[Working data Boundary: Start]

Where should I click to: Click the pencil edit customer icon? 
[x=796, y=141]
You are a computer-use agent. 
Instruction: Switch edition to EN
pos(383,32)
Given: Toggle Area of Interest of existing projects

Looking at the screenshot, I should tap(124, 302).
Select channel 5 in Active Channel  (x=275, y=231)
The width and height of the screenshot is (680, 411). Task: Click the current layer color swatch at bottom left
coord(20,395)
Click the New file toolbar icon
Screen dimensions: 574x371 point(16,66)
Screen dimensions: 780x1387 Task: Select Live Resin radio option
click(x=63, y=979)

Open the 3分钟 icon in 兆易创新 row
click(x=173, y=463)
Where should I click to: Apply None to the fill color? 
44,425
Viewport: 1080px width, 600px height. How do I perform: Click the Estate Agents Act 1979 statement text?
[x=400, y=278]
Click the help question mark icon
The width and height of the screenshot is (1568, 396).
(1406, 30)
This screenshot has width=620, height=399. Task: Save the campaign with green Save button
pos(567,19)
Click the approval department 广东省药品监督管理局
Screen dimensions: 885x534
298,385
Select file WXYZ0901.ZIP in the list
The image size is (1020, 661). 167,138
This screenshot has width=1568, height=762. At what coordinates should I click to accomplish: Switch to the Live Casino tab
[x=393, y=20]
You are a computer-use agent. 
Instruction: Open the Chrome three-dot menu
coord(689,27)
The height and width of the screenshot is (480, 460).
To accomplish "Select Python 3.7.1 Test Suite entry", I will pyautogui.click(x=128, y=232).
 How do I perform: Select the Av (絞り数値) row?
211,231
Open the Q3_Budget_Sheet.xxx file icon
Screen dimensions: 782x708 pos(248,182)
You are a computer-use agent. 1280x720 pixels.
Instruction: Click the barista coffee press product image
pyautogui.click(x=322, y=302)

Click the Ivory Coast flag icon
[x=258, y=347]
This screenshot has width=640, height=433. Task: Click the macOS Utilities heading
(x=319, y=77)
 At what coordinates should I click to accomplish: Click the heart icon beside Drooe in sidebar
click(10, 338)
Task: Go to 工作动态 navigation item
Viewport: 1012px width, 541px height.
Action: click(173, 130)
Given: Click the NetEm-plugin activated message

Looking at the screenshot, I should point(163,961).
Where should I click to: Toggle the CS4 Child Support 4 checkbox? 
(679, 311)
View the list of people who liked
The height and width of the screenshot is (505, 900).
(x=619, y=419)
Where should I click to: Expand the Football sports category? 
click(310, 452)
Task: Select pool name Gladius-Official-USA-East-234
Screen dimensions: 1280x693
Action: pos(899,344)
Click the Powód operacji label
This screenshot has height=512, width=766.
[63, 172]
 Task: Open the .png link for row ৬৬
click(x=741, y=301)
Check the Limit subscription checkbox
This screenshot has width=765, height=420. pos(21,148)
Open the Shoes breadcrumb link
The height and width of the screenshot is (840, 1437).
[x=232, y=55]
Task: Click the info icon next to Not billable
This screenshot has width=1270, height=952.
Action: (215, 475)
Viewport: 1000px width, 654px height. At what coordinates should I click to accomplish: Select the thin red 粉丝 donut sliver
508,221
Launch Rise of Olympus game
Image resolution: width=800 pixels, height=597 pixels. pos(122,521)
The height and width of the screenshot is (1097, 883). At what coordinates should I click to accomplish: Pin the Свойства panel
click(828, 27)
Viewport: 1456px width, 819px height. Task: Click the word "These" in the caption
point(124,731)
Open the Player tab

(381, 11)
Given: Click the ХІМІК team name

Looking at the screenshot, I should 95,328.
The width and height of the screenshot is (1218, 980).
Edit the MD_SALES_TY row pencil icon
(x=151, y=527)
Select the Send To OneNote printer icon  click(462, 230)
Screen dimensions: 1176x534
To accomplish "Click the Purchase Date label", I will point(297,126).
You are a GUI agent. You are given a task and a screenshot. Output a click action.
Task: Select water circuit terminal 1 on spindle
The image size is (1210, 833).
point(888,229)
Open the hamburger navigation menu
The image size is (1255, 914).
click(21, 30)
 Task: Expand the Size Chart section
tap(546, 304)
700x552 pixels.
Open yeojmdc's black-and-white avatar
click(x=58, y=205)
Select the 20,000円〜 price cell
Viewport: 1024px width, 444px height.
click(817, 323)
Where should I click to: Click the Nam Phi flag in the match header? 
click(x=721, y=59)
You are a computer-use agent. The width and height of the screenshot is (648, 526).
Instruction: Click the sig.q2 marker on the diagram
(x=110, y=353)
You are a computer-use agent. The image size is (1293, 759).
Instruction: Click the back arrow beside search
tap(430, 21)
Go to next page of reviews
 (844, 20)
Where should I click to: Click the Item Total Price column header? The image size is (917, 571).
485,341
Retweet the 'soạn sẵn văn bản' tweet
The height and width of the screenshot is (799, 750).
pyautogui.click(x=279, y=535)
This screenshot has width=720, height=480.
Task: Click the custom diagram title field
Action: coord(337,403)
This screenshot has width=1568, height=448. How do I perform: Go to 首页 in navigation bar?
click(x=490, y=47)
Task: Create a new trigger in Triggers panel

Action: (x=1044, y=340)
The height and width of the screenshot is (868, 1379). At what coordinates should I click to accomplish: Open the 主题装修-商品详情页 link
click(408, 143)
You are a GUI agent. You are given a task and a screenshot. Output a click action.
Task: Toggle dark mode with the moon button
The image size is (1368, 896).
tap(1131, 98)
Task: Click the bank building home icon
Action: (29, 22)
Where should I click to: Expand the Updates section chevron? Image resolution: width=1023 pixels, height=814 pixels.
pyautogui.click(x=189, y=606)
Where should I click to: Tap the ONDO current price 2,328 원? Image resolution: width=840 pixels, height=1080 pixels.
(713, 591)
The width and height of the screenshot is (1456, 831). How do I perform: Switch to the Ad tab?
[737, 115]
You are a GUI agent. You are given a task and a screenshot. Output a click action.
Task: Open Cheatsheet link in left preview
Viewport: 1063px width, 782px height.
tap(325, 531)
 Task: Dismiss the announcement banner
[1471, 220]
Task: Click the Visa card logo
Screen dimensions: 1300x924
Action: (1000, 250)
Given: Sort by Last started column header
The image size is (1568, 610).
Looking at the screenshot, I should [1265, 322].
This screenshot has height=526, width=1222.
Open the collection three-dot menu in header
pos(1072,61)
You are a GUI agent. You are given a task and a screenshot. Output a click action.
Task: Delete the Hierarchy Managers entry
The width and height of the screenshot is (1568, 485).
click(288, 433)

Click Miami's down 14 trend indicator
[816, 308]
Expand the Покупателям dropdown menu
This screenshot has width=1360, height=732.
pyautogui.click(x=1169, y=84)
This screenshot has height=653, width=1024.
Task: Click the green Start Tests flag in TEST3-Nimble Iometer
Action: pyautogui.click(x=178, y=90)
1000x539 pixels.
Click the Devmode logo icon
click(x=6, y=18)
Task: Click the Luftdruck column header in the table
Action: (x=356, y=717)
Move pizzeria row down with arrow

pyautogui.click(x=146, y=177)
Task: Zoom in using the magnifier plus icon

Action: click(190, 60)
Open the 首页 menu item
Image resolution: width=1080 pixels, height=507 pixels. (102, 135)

[Working data Boundary: End]

Only the lines above starting at the line that holds "Where should I click to: Toggle" and ending at the line that holds "Click the Powód operacji label" are to be repeated, exactly and in full.

== Expected answer ==
Where should I click to: Toggle the CS4 Child Support 4 checkbox? 
(679, 311)
View the list of people who liked
The height and width of the screenshot is (505, 900).
(x=619, y=419)
Where should I click to: Expand the Football sports category? 
click(310, 452)
Task: Select pool name Gladius-Official-USA-East-234
Screen dimensions: 1280x693
Action: pos(899,344)
Click the Powód operacji label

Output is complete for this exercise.